What an excellent day to see an advance screening of "The Exorcism".
When you hear Russell Crowe is going to play a troubled actor "Anthony Miller" with a past of alcohol and drug abuse you immediately think this will be a stretch for Rusty who's never made a headline once over crazy behaviour.
Oh wait a minute...that Russell Crowe...well now that'll be super easy, barely an inconvenience!
It's not the first time Russell has fought off demons on the Big Screen either.
Hands up if you remember "The Pope's Exorcist" from last year?
In that horror film he played Father Gabriel Amorth, the Vatican's leading exorcist and put in a solid performance.
The crazy thing is he made this 2024 release "The Exorcism" in 2019 and this supernatural horror has been sitting on the shelves gathering dust for five years.
What makes this film even more intriguing is Director Joshua John Miller (brother of actor Jason Patric) is the son of actor Jason Miller (Academy Award nominated actor and Pulitzer Prize winning playwright), who played Father Damien in 1973's "The Exorcist".
In fact, "Anthony Miller" is the star in a remake they are filming of "The Exorcist" with only the names changed to avoid law suits.
It's enough to make your head spin.
The inner film is being directed by Adam Goldberg as "Peter" and on all the scripts being studied by the actors the name for this movie is "The Georgetown Project".

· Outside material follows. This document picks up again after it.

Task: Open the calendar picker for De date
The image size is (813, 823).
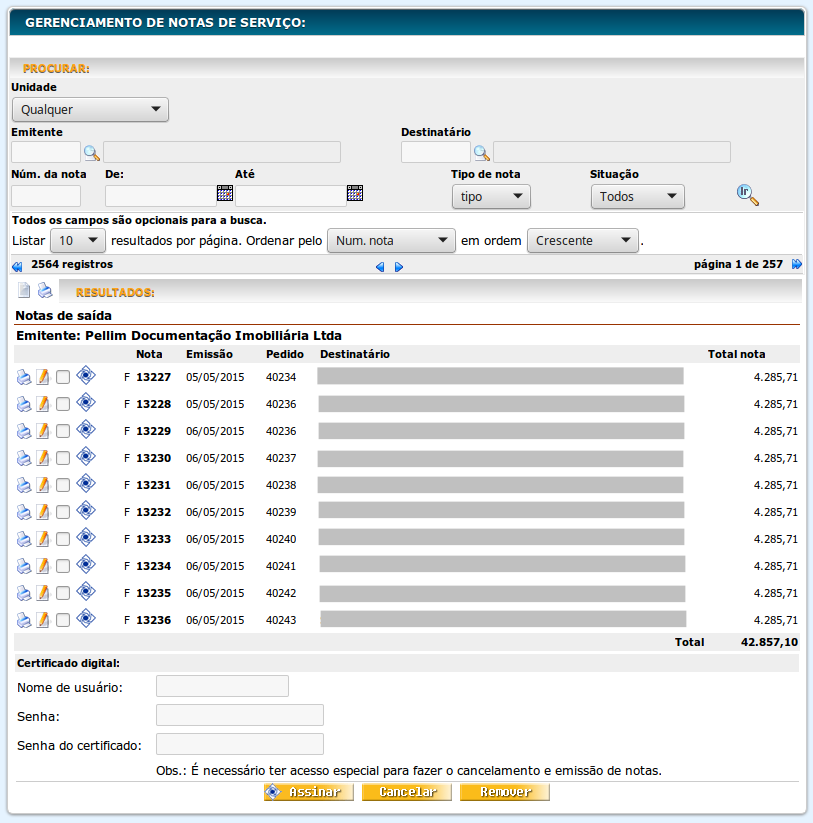Action: pos(225,194)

So, it's no coincidence that the events for the original movie, the basis for this movie, happened in Georgetown, Washington DC.

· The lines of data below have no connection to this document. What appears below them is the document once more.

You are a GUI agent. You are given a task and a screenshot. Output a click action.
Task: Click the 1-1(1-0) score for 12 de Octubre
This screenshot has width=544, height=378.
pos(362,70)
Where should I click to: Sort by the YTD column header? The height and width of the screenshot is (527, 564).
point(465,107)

I do love a good inside reference.
Crowe and Goldberg have been reunited after nearly 20 years since they filmed the marvellous "A Beautiful Mind" together.

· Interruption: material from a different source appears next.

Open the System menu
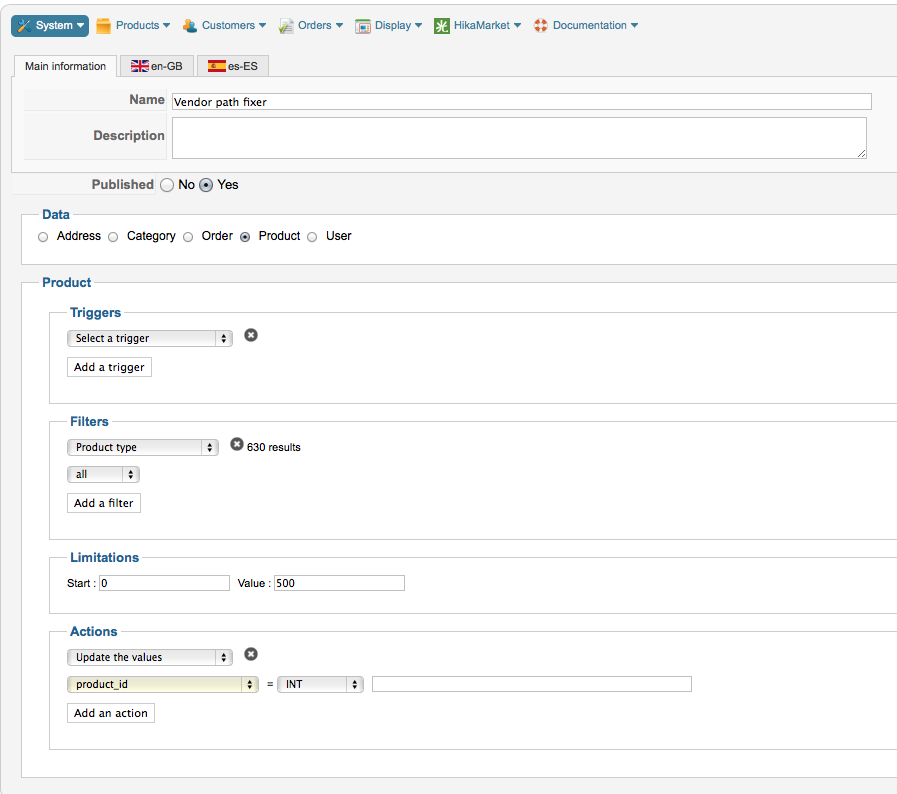Image resolution: width=897 pixels, height=794 pixels. point(50,26)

In "The Exorcism", "Anthony" is slowly losing his beautiful mind to demonic possession that builds to a crescendo in the third act.
Meanwhile his on screen daughter Ryan Simpkins as "Lee" is freaking out that daddy is regressing to his old habits that put him in rehab while his wife, her mother, was dying of cancer.
The Catholic religion relies on guilt almost as much as demons do.
Watch out for: Sam Worthington as "Joe" who waits in the shadows and also David Hyde Pierce ("Frasier") as "Father Connor" a consultant on this fictional film and possibly an abuser from the deep, dark, troubled past of "Anthony".
This is no William Friedkin ("The Exorcist") script, but there's a lot to enjoy for horror fans in Crowes latest role, because he brings so much to the table and that voice rumbles your woofers and tweeters.
"The Exorcism doesn't suck rude body parts in hell.